⟨

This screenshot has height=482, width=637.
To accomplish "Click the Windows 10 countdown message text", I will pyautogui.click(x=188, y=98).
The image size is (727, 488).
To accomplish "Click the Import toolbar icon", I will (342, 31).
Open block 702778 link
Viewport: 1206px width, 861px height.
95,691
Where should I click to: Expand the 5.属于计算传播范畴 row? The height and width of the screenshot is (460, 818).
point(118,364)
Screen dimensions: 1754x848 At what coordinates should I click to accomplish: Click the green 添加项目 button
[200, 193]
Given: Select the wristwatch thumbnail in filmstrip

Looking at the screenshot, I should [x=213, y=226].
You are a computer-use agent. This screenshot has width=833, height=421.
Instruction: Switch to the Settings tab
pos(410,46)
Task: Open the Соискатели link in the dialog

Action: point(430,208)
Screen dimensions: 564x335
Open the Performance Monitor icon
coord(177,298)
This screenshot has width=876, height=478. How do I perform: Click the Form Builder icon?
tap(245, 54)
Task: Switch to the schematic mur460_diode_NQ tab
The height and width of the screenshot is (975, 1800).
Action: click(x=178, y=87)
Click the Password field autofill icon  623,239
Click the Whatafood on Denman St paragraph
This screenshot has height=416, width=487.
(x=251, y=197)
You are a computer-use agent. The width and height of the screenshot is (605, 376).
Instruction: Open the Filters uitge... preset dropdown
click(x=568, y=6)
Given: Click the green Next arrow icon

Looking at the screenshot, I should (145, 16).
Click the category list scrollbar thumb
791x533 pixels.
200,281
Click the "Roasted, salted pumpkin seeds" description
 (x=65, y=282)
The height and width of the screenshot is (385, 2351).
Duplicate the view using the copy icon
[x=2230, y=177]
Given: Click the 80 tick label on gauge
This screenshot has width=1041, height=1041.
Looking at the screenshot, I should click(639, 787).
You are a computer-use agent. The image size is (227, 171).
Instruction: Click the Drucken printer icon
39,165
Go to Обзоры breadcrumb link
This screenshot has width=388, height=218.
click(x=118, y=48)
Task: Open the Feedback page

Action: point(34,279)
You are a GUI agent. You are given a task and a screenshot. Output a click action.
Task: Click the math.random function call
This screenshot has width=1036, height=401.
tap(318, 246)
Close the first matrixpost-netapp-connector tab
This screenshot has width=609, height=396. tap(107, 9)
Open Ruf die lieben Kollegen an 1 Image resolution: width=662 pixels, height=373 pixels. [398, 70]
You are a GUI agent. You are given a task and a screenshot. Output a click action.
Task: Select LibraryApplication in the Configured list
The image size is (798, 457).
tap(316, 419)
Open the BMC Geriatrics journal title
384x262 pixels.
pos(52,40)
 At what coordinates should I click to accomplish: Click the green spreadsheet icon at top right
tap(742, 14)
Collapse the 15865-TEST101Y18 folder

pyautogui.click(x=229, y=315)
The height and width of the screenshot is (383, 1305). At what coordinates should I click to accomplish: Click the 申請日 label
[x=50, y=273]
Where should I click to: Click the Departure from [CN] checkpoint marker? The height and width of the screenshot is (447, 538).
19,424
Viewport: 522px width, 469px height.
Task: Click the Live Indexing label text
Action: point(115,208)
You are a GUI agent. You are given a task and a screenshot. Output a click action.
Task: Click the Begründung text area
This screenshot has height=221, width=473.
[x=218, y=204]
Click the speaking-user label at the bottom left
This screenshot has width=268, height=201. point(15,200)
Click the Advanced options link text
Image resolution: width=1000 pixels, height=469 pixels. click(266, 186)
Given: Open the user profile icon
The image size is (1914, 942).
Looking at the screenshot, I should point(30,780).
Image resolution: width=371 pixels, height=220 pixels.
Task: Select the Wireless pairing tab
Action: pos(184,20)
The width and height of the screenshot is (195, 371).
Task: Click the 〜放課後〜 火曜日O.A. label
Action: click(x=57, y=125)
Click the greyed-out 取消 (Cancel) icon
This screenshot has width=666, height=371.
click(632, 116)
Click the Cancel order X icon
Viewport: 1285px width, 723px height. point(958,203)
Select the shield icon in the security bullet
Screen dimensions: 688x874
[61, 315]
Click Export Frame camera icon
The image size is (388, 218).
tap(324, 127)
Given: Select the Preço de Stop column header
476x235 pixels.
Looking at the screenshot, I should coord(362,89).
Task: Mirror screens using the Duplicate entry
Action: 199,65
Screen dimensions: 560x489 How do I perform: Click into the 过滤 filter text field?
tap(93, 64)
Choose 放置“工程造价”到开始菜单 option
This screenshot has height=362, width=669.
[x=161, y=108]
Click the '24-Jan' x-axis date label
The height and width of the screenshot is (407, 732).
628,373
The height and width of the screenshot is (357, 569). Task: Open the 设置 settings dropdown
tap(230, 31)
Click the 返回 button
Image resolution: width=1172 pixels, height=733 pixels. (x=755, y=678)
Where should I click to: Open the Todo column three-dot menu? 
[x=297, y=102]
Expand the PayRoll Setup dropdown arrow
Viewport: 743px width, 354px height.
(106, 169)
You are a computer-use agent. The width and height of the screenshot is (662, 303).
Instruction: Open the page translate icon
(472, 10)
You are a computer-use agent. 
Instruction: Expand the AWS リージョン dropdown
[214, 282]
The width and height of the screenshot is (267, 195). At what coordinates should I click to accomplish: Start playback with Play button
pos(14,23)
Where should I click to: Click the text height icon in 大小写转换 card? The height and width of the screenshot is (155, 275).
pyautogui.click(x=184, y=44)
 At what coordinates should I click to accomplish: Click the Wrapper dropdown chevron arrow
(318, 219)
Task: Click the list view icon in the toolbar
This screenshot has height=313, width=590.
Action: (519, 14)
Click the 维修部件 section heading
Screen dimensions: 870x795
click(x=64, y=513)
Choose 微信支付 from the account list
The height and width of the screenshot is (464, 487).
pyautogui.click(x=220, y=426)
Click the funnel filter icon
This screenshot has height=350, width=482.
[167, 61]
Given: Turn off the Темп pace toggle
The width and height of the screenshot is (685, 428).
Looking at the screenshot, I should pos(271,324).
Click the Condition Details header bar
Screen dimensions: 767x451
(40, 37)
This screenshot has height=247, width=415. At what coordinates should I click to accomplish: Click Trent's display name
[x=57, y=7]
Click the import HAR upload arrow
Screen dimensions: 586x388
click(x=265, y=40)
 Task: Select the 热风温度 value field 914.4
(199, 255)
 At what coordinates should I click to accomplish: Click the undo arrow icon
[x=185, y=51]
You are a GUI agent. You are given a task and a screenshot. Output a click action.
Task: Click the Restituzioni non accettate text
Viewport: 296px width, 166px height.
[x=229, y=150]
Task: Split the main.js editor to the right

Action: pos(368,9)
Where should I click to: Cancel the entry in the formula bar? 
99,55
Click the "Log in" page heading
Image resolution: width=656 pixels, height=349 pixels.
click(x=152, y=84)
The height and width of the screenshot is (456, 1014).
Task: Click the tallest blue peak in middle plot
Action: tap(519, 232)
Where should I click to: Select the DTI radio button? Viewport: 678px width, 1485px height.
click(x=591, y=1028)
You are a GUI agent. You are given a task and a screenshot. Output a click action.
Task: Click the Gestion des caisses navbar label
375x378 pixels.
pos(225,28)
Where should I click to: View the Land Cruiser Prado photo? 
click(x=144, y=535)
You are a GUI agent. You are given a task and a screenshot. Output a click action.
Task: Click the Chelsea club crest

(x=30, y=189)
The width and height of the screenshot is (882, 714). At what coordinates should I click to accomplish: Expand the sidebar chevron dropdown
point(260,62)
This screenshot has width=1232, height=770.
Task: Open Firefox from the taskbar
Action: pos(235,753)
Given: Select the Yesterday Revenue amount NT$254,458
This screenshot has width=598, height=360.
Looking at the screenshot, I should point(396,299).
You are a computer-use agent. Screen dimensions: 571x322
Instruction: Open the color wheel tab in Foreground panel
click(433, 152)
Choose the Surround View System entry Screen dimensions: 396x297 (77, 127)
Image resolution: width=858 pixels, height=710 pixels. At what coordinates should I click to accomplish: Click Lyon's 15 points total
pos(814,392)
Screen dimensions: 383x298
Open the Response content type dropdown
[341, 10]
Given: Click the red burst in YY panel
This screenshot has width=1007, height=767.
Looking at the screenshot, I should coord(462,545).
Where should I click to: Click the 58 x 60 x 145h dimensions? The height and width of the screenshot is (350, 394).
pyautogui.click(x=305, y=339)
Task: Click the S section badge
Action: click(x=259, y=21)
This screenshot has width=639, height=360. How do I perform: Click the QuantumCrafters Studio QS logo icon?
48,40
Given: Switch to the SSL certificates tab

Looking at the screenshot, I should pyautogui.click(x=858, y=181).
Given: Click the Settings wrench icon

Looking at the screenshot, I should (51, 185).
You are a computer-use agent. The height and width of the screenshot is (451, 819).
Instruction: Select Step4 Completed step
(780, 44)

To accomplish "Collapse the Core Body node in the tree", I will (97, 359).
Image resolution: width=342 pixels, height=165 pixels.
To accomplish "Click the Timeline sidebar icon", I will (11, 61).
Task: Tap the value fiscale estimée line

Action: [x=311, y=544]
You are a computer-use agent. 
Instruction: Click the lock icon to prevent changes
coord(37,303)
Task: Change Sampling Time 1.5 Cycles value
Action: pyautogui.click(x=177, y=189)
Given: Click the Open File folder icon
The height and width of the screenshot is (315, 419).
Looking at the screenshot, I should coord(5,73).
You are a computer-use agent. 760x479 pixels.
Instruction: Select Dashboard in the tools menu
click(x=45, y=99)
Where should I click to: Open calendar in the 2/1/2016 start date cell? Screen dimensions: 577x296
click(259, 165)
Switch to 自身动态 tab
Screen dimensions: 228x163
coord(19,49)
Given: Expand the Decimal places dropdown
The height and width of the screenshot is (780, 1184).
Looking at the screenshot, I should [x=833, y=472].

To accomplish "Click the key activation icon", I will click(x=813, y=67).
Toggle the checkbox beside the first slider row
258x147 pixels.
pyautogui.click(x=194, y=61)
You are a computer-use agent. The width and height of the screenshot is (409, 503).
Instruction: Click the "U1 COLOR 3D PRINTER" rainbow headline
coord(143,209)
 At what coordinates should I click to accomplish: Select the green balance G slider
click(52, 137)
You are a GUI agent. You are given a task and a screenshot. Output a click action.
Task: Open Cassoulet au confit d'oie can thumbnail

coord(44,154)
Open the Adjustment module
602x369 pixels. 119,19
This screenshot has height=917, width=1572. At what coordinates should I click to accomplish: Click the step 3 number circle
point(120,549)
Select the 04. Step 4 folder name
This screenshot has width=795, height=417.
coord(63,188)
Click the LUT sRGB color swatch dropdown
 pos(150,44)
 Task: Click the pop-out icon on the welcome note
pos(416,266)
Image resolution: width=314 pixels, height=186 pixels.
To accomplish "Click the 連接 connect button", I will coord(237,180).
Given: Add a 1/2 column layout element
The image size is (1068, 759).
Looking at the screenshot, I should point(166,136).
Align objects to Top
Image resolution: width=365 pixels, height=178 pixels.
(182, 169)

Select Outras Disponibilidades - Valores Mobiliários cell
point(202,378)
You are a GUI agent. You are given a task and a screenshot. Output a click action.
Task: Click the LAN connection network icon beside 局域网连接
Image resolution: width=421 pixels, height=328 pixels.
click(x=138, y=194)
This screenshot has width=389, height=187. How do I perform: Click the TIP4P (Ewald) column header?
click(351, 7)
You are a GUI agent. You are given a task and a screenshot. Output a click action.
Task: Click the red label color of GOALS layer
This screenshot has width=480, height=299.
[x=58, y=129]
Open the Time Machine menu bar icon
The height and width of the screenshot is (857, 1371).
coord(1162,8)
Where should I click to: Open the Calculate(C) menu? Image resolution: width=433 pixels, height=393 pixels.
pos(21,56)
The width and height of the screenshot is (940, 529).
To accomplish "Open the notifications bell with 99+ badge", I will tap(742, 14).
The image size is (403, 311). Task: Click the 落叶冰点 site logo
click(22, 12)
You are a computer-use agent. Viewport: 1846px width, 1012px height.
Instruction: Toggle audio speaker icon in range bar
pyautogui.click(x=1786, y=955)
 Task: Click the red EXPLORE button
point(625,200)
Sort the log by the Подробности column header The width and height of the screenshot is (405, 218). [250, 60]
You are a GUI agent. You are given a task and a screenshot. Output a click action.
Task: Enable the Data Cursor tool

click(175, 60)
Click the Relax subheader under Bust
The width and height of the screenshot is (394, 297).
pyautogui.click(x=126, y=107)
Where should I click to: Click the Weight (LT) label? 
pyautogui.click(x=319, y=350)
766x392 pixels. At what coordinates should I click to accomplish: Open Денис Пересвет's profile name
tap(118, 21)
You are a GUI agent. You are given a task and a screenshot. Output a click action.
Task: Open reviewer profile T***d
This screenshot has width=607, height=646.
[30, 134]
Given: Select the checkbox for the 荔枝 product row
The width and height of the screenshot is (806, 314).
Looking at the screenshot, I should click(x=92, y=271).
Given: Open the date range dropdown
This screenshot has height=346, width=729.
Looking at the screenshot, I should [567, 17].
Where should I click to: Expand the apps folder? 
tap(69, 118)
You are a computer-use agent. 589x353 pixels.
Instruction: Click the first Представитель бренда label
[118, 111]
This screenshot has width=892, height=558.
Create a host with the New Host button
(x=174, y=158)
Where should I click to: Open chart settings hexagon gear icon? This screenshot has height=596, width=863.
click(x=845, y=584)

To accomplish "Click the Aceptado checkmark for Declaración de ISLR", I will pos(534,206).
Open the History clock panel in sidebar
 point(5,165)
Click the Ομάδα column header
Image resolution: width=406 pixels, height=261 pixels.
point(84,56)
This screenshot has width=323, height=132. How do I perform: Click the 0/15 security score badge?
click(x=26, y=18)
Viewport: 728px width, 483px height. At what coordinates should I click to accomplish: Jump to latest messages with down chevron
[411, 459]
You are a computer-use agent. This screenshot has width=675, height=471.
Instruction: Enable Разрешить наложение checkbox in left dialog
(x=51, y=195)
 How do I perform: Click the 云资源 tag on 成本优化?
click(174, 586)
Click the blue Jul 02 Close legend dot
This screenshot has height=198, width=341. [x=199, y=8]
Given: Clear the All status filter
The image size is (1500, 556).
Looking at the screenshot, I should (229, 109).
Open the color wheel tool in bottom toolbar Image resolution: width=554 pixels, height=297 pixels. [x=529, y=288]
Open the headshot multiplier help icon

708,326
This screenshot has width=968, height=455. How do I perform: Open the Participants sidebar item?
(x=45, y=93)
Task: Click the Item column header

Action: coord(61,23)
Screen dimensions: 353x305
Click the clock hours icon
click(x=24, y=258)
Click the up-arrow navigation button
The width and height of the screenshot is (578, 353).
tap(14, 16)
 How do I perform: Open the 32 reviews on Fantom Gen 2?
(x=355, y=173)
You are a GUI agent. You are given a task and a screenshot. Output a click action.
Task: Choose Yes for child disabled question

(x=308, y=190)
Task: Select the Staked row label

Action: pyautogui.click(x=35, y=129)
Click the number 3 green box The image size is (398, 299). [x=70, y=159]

⟩

**WHAT THE EXERCISE ASKS:** Scan the records above. Return every line with "toolbar" in it.

**OUTPUT FOR THIS EXERCISE:**
To accomplish "Click the Import toolbar icon", I will (342, 31).
Task: Click the list view icon in the toolbar
Open the color wheel tool in bottom toolbar Image resolution: width=554 pixels, height=297 pixels. [x=529, y=288]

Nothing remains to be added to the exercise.